According to Dr. Lopez, vaccines teach the body to recognize new diseases. The vaccine uses a substance that helps your body build up antibodies and other defenses to a virus or bacteria. It helps immune cells to remember the types of antigens that cause infection, which allows for a quicker response to the disease down the road.
“Vaccines are very helpful," says Dr. Lopez. "They’re like wearing a seatbelt. It doesn’t mean you’re not going to get into a crash and it doesn’t mean you won’t get injuries from a crash, but it definitely improves your chances of doing well after a crash. The same goes for a vaccine. It improves your chances of minimizing the chances of disease and the severity of the disease.”
There are a number of vaccines available for adults, including those that help prevent shingles, pneumonia, meningitis, and HPV. There is also the COVID-19 vaccine, tetanus and the influenza vaccine, which helps prevent the flu and is recommended to be done every fall or early winter. Which vaccines you need may depend on your age and health history.

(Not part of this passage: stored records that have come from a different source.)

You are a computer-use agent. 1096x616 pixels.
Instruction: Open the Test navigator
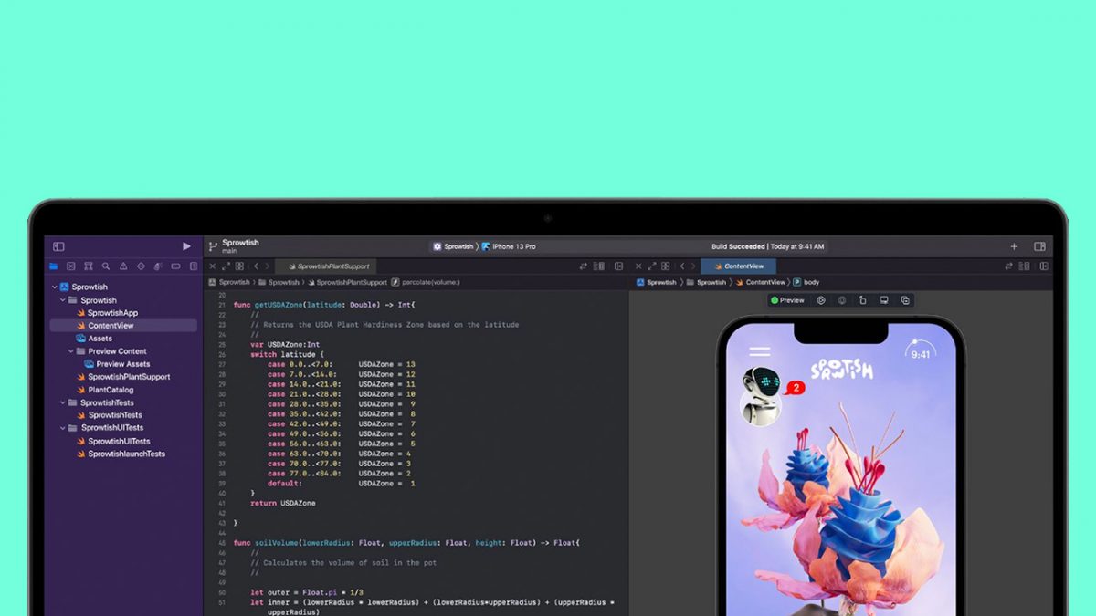pyautogui.click(x=141, y=265)
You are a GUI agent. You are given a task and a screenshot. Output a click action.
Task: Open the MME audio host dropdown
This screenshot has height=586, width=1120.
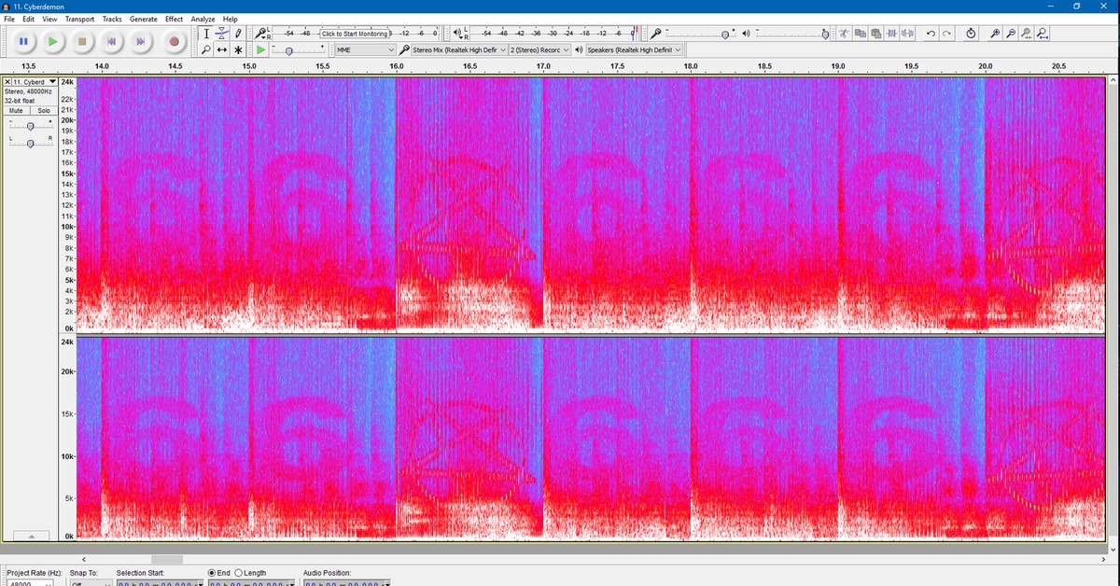pos(365,49)
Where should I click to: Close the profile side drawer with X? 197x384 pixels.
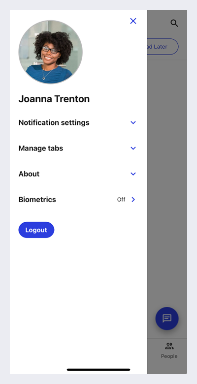click(x=133, y=21)
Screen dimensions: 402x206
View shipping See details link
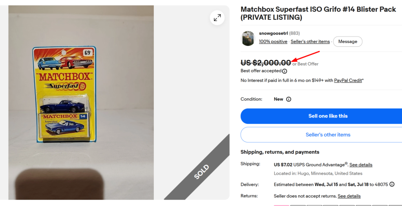(x=361, y=165)
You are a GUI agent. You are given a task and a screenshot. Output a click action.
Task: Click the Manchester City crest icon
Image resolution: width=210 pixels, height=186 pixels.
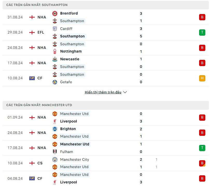point(55,159)
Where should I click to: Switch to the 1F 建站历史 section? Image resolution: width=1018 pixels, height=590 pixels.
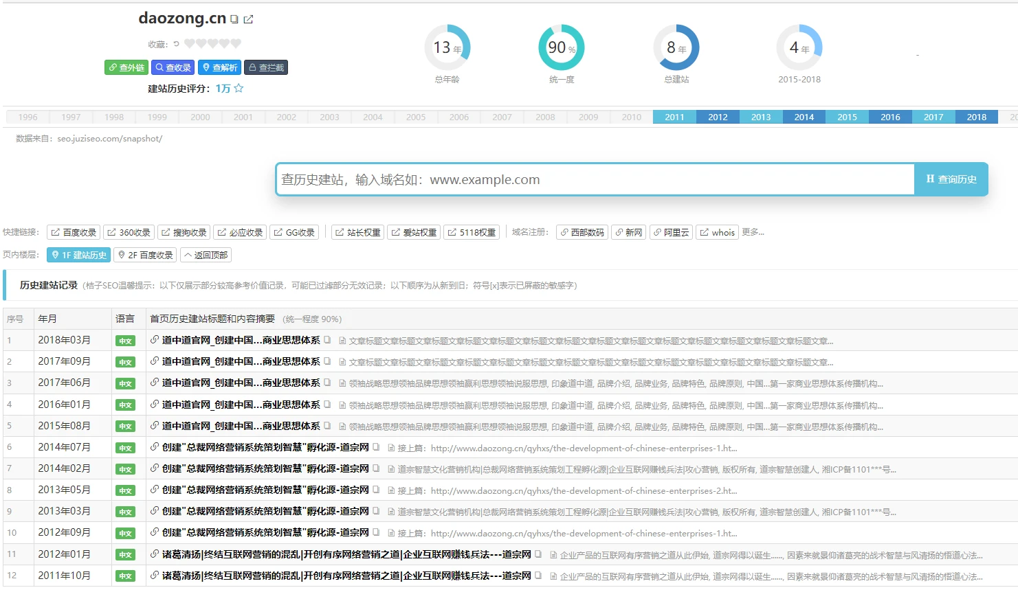pos(78,255)
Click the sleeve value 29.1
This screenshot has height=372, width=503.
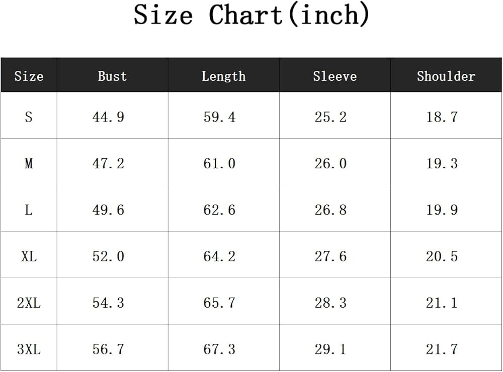tap(330, 349)
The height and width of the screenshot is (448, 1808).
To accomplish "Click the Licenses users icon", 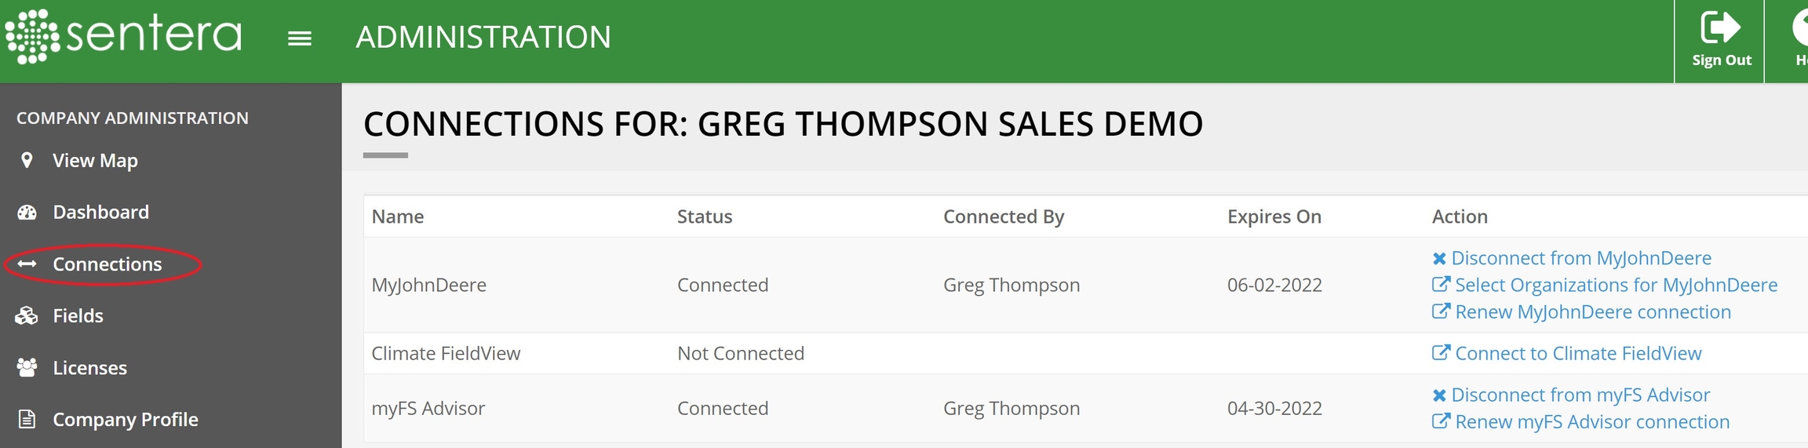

With any vaccine comes possible side effects. That includes pain and swelling at the injection site; fever, fatigue and muscle weakness. Side effects can last from hours to days, if they happen at all.
Like with anything else, there is plenty of solid information and misinformation available on the subject of vaccines. Dr. Lopez says the best resource for accurate information, however, is your physician.
“One of the best things to do is to talk to your physician," he says. "It’s good to read different things and I encourage you to do that. Sometimes it can be confusing what you read but come with that information, ask specific questions and have your physician guide you through those questions.”
The greatest risk of not getting vaccinated is the possibility of getting sick after being exposed to a disease. The illness may be much worse than the possible side effects of the vaccine and could even result in death.
“The most important way to get protection from a vaccine is to actually get the vaccine.," says Dr. Lopez. "The sooner you get it the sooner you’re protected, and that’s my main message. Even if you get two vaccines (flu and COVID) together, get them because the sooner you do the sooner your protection starts.”